Still, that doesn’t mean you have to do everything yourself. And I’m not talking about the obvious stuff, like having a web guru deal with website issues, because you don’t need me to tell you that you can hire someone to put together your website for you.
I mean things like . . . having other people do their fair share of the work. I admit that this is a hard one for me, because I’m a control freak, so all anyone has to do is look at me with a somewhat helpless expression and say, “I’m not sure I know how to do this,” and I’m all, “FINE. I’ll do it.”
But no more, my friends. I have learned to say brightly, “Then you’ll get a chance to find out, which I know will be very helpful for you down the road.” Then I smile like mad, and go about my business.
How does this work in specifics? I get e-mails every week from writers who want to know how to break into the business. There is more information available to aspiring writers now than there has ever been, and yet instead of heading to the library or the bookstore or to one of any of four million websites or five trillion blogs (including this one), they e-mail me directly for advice.
“How to get published” is not something I can answer in an e-mail. I don’t even try anymore. Now I say, “Read a few books on the subject and let me know if you have a specific question about the way I do something.”

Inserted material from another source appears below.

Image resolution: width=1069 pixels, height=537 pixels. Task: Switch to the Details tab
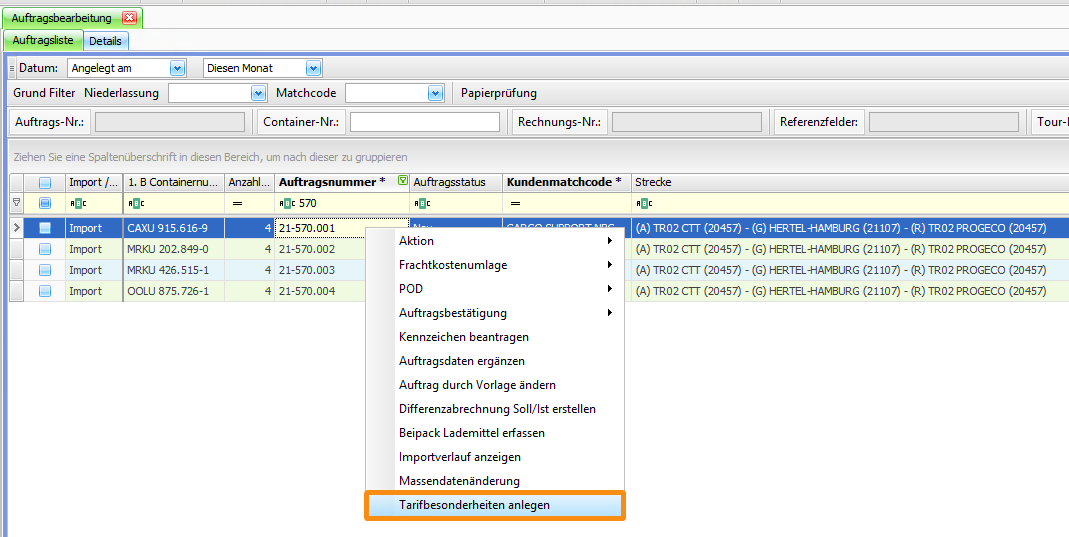[x=105, y=41]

99% of the people wander away, because time spent reading a book is apparently more time than they’re willing to invest in themselves. They don’t mind me doing all the work, but they don’t want to do it themselves.
When that 1% does return, I am more inclined to help because they’ve shown they’re serious, and I will spend time helping serious people reach their dreams. In fact, I am committed to it.
I also do this in my personal life. My daughter is not a finicky eater but she likes to know what’s for dinner today, tomorrow, and next week. I’m the kind of person who figures out what’s for dinner by looking in the cupboards when my stomach starts to growl. This is not that satisfactory of an approach, because the cupboards can get pretty bare pretty fast, leaving me with a few things that do not go well together: graham crackers, eggs, and ketchup, for example.
Thus I recently put Jessica in charge of menu planning. Once a week, she figures out what she wants for meals, lists the ingredients we’ll need, writes one list for the stuff the Schwan’s guy delivers and another list for me to pick up at the grocery store and ta-da. Done. I spend about twelve minutes a week handling my share of this chore. To Jessica it’s not a chore at all, but an activity that she loves to do, leafing through cookbooks and the Schwan’s catalog, putting together all the information she has learned in health class on good nutrition . . . stuff that makes me want to weep. We’re both happy.
What is your favorite way of outsourcing the work in your life?